==== Task inputs ====

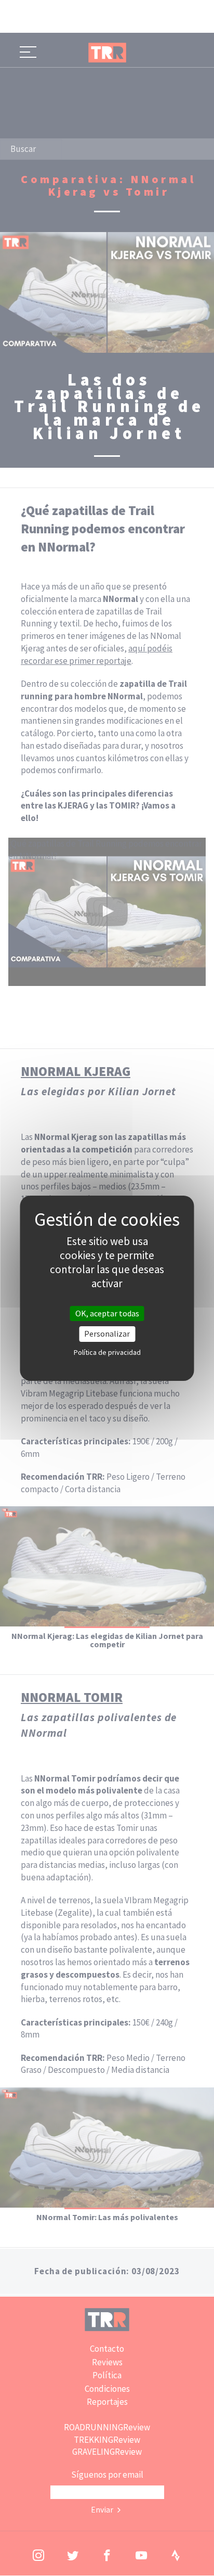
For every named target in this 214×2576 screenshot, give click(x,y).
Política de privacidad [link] (107, 1352)
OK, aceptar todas (107, 1313)
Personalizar (107, 1333)
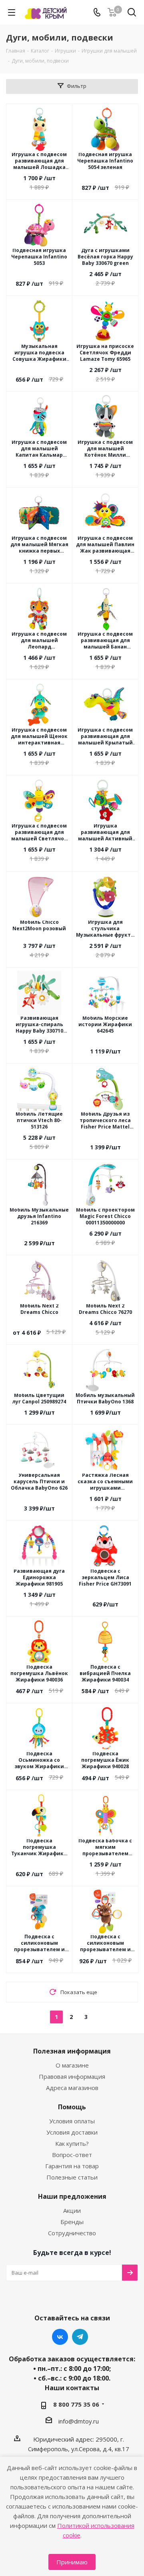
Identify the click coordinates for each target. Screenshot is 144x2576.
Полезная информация (72, 2051)
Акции (72, 2210)
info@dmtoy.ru (78, 2421)
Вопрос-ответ (72, 2155)
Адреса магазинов (72, 2088)
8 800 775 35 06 (76, 2404)
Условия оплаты (72, 2121)
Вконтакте (60, 2337)
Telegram (80, 2337)
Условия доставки (72, 2132)
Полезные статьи (72, 2177)
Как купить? (72, 2143)
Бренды (72, 2222)
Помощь (72, 2106)
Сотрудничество (72, 2233)
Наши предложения (72, 2196)
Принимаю (72, 2562)
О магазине (72, 2065)
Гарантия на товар (72, 2166)
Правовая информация (72, 2076)
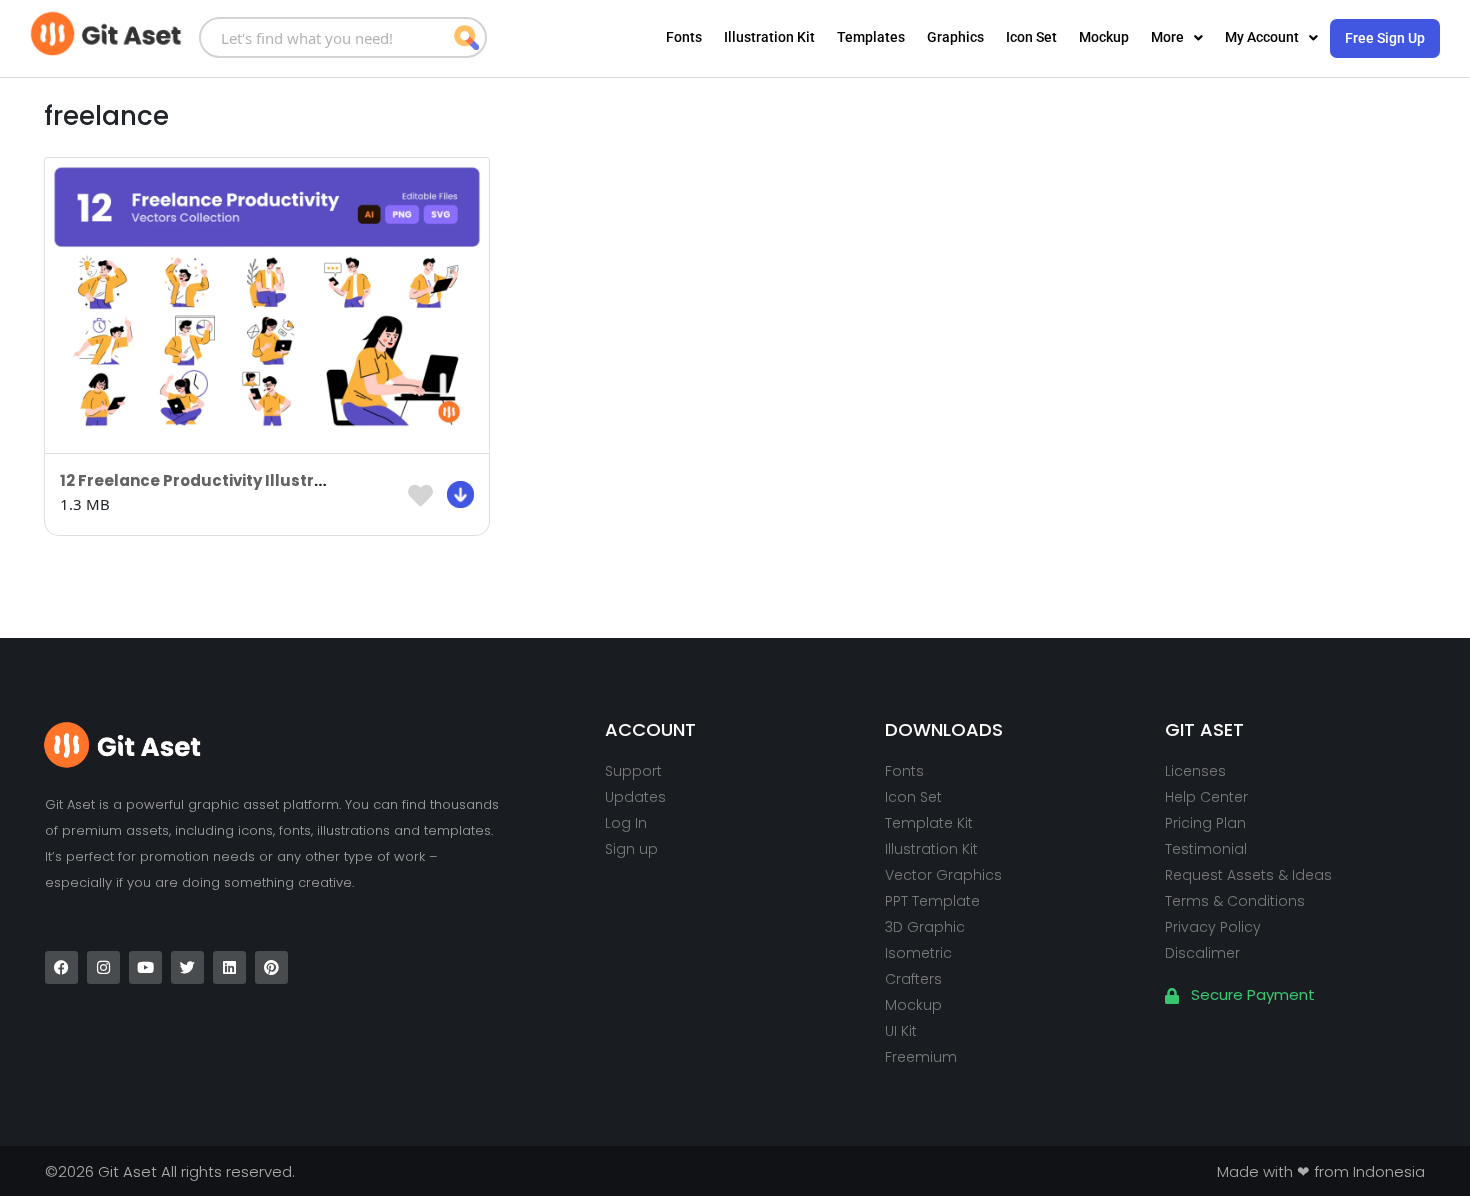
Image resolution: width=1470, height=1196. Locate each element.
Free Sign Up (1385, 38)
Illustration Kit (769, 37)
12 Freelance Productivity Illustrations (212, 480)
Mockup (1104, 37)
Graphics (955, 37)
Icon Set (1031, 37)
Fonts (684, 37)
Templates (871, 37)
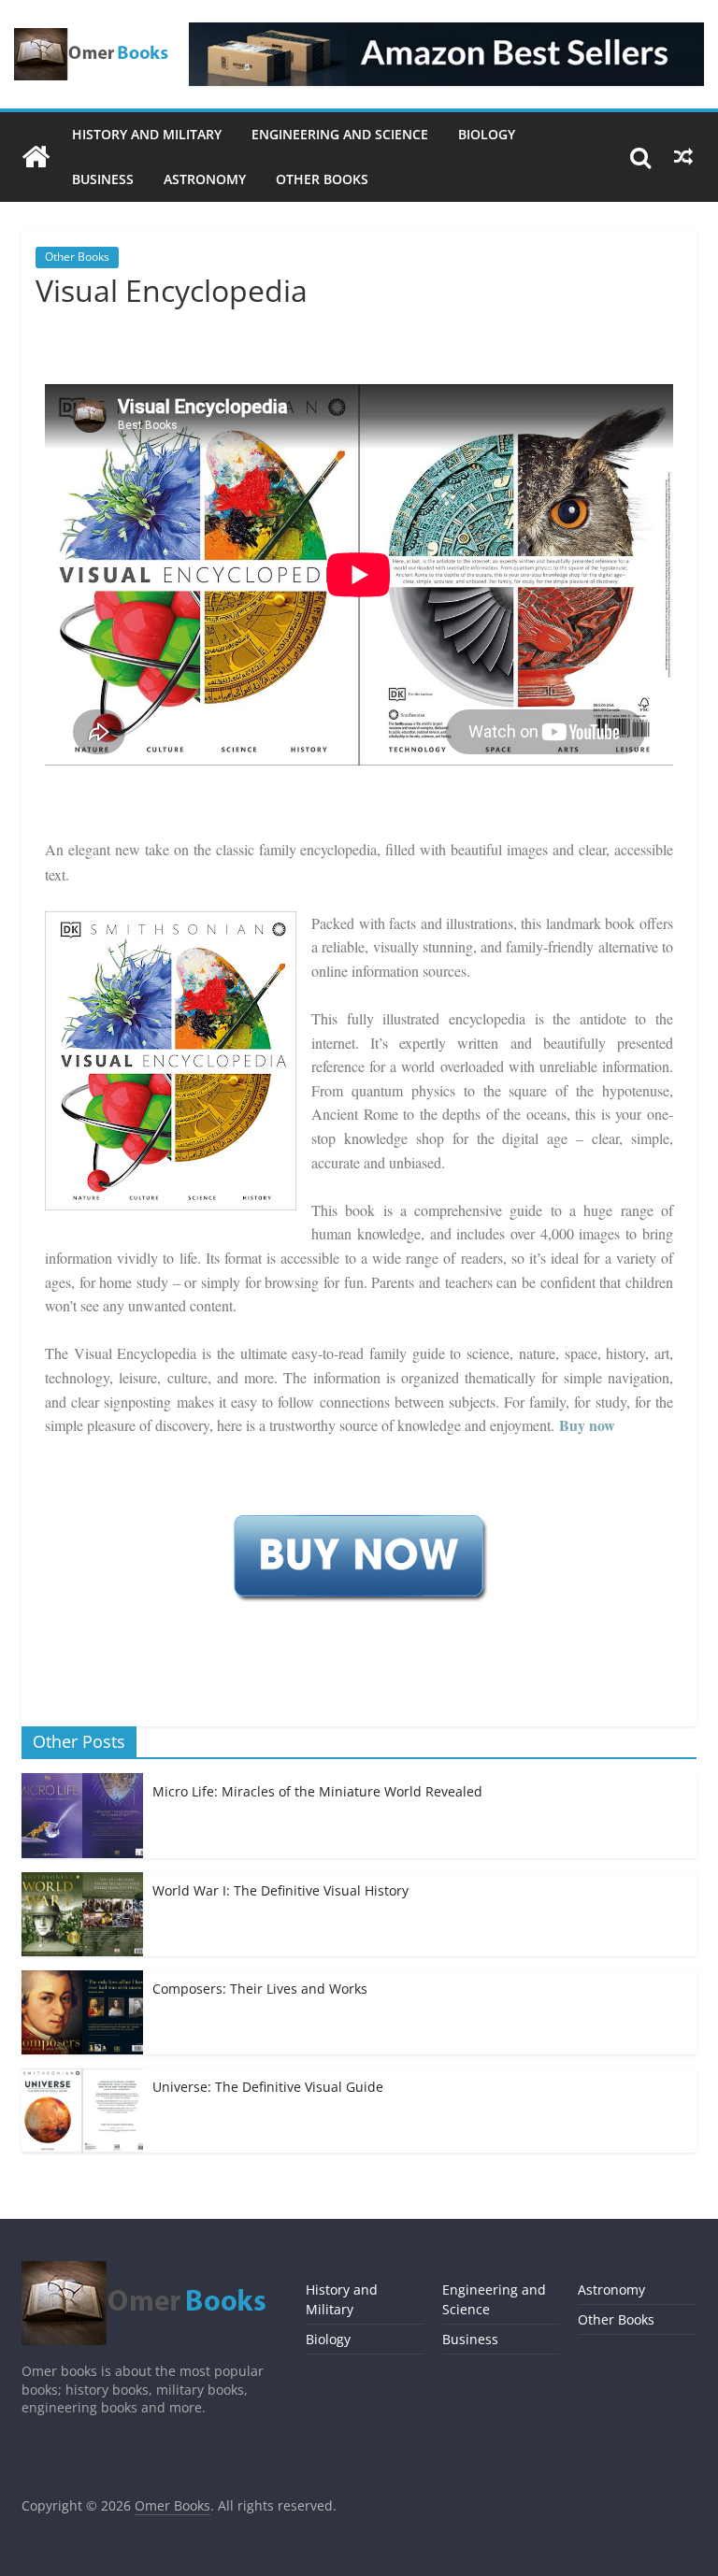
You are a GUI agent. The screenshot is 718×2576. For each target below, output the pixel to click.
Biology (486, 134)
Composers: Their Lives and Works (259, 1988)
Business (103, 179)
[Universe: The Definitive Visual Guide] (82, 2078)
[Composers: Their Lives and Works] (82, 1980)
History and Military (147, 134)
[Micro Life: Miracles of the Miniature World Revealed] (82, 1783)
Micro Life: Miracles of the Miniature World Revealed (317, 1791)
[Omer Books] (35, 157)
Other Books (322, 179)
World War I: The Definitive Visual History (280, 1890)
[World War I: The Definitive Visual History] (82, 1882)
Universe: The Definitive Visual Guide (267, 2087)
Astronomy (205, 179)
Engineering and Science (339, 134)
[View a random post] (683, 157)
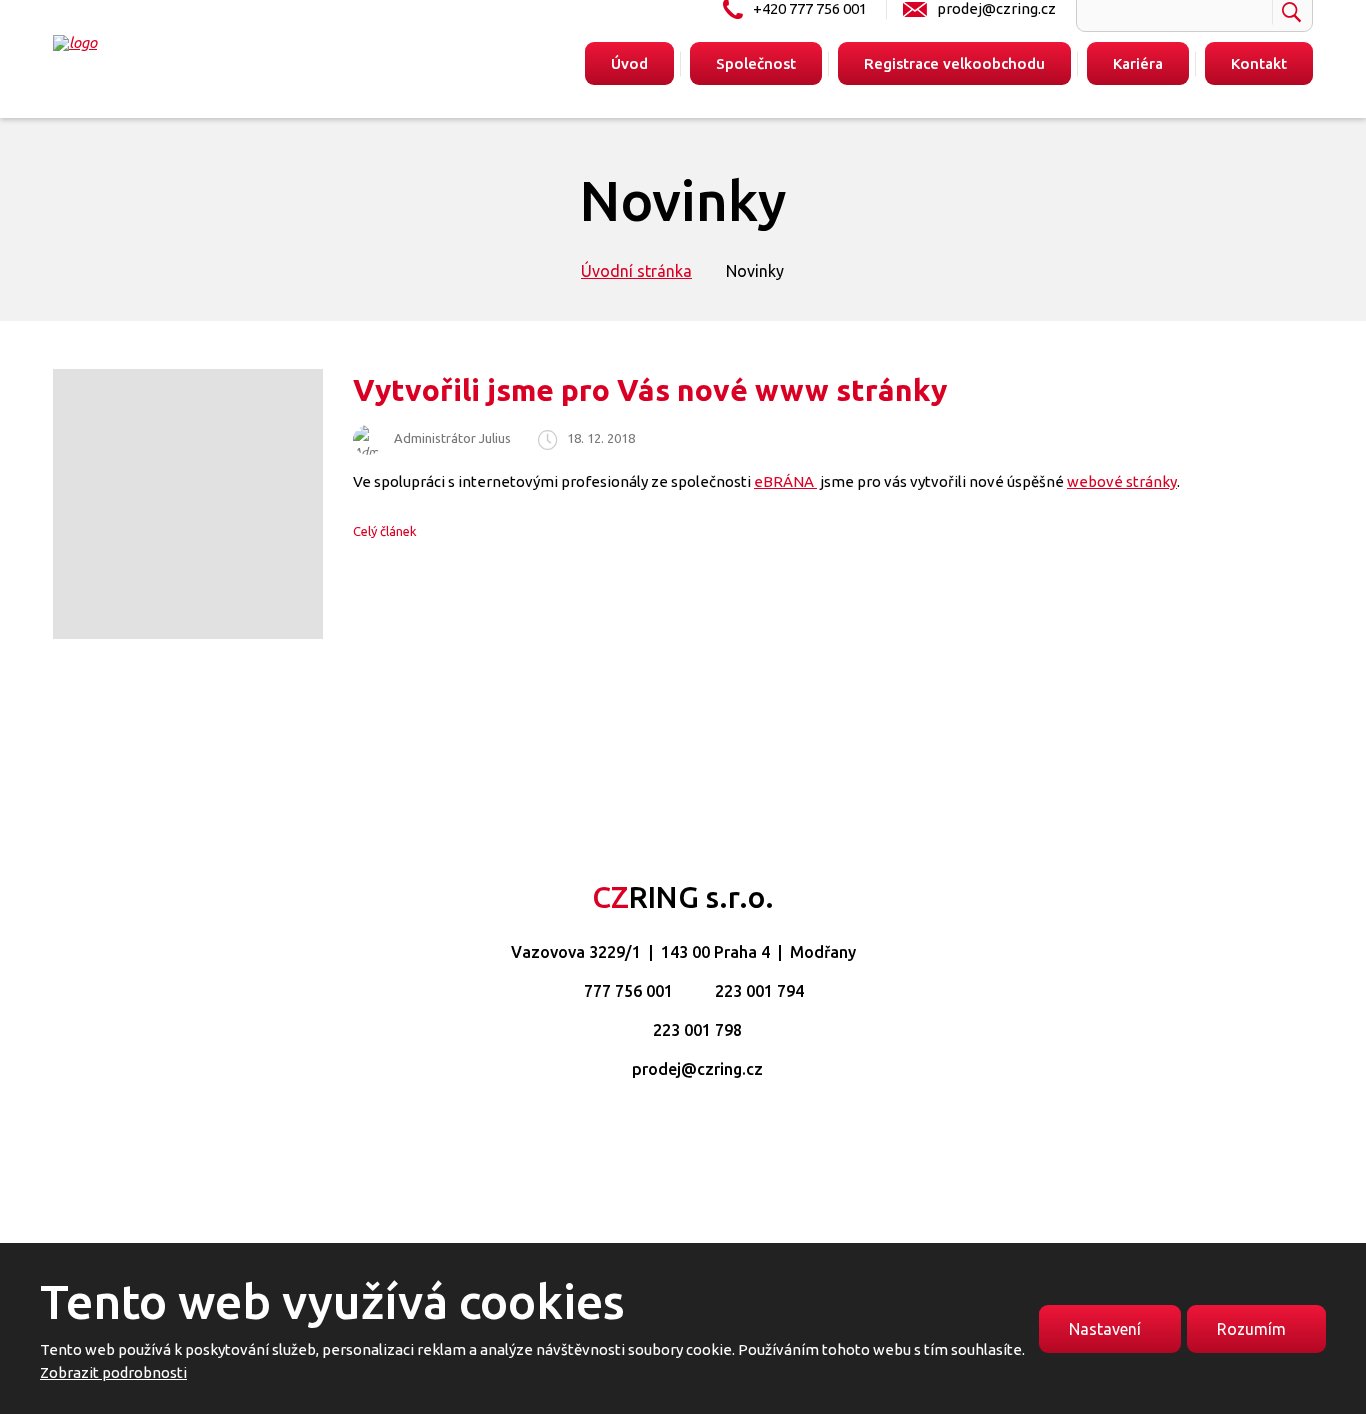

====

Work instructions: What is wanted is an exact copy of the lines above from the one containing "Условия доставки (72, 2132)" through the one containing "Fonts (684, 37)", with no pictures in it.

Answer to this problem:
Условия доставки (72, 2132)
Полезные статьи (72, 2177)
Как купить? (72, 2143)
Бренды (72, 2222)
Помощь (72, 2106)
Сотрудничество (72, 2233)
Наши предложения (72, 2196)
Принимаю (72, 2562)
О магазине (72, 2065)
Гарантия на товар (72, 2166)
Правовая информация (72, 2076)
Image resolution: width=1470, height=1196. Locate each element.
Free Sign Up (1385, 38)
Illustration Kit (769, 37)
12 Freelance Productivity Illustrations (212, 480)
Mockup (1104, 37)
Graphics (955, 37)
Icon Set (1031, 37)
Fonts (684, 37)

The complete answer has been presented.